== Text to read ==
** START **
The Lives of zealots of the Church written in the second half of the thirteenth century can be characterised in general as works which followed the hagiographical canons more strictly than the princely lives of the same period. Examples of this are The Life of Abraham of Smolensk compiled by a certain Ephraem in the middle of the thirteenth century and the first redaction of The Life of Barlaam of Khutyn that belongs to the latter half or end of the thirteenth century (author unknown).

Ephraem gives an abstract, generalised account of the biography of Abraham, making use of hagiographical conventions, although he was a pupil of Abraham’s and could have heard about his life from Abraham himself. The Life of Abraham of Smolensk centres mainly on his preaching in Smolensk and his clashes with the local clergy and townspeople. These events, of importance in the life not only of Abraham but of the town in general, are described in hints and allegories. It is impossible to see from this account why Abraham aroused such dislike in the clergy and the townspeople and how he managed to escape being killed. Nevertheless the fact of this inter-clerical strife is most important. It shows that the Church itself was far from united.48

The Life of Barlaam of Khutyn is about the founder of the Khutyn Monastery outside Novgorod and provides in condensed form the main facts of his life (in secular life he was the Novgorodian boyar Alexei Mikhailovich). At the time when the first redaction of The Life of Barlaam was compiled, the oral tradition in Novgorod contained some legendary tales about Barlaam of a fantastic nature. But these tales were not included in the written text of the Life until later, in the subsequent redactions. In the thirteenth century the hagiographer did not yet dare to include episodes of a secular or legendary nature in the Life of a zealot of the Church.49

During the period of Batu’s invasion and the establishment of Mongol overlordship the main feature of Russian literature was its strong patriotism. The chroniclers, Serapion of Vladimir, and the hagiographers saw the victory of the Mongols as Divine punish­ment of the Russian people for their sins. But from the accounts by the same chroniclers of the Mongol invasion and the tales dealing with the same subject it is clear that in the popular consciousness the way to salvation from the enemy was seen as lying not in repentance and praying, but in active struggle. Therefore the literature of the period in question shows a pronounced heroic nature. In the chronicle accounts, The Tale of the Life of Alexander Nevsky and particularly The Tale of Batu’s Capture of Ryazan the strength and cruelty of the enemy are contrasted with the military daring and immense courage of the Russian warriors, the bravery and selflessness of the Russian people.
** END **
== Rows ==
** START **
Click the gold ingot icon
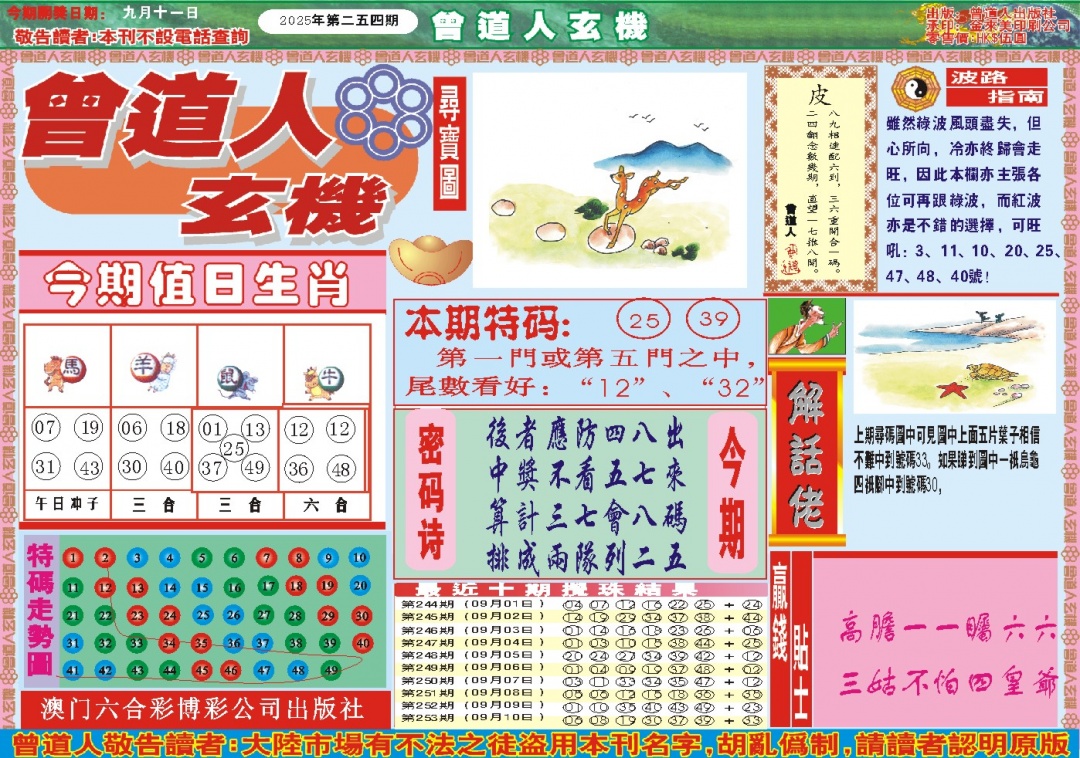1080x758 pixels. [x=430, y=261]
** END **
** START **
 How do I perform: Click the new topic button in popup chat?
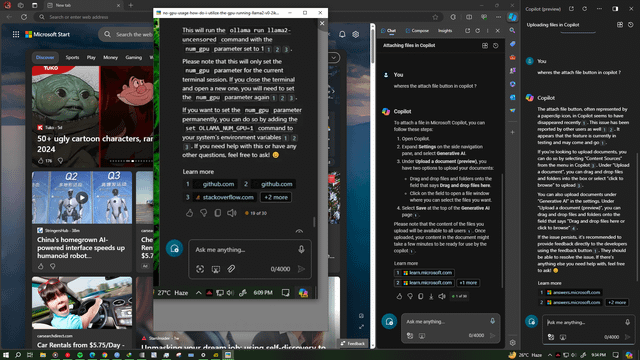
** END **
== Required tasks ==
1 – Using the text about thirteenth-century Russian literature, answer these questions:
(a) Who compiled The Life of Abraham of Smolensk?
(b) Who was Barlaam of Khutyn in secular life?
(c) How did the chroniclers, Serapion of Vladimir, and the hagiographers regard the victory of the Mongols?
2 – Write the next part of the text about thirteenth-century Russian literature, picking up after its final sentence.
The items have no connection to the text about thirteenth-century Russian literature.

== Expected responses ==
1 –
(a) A certain Ephraem, a pupil of Abraham's, compiled it in the middle of the thirteenth century.
(b) He was the Novgorodian boyar Alexei Mikhailovich.
(c) They saw it as Divine punishment of the Russian people for their sins.

2 –
The second main theme of thirteenth-century literature is the idea of strong princely authority. In the years of struggle against the external foe and the growth of feudal disunity this theme was also of great national patriotic significance: the question of a strong prince who could lead the struggle against external enemies was of the greatest importance for the future destiny of the Russian state.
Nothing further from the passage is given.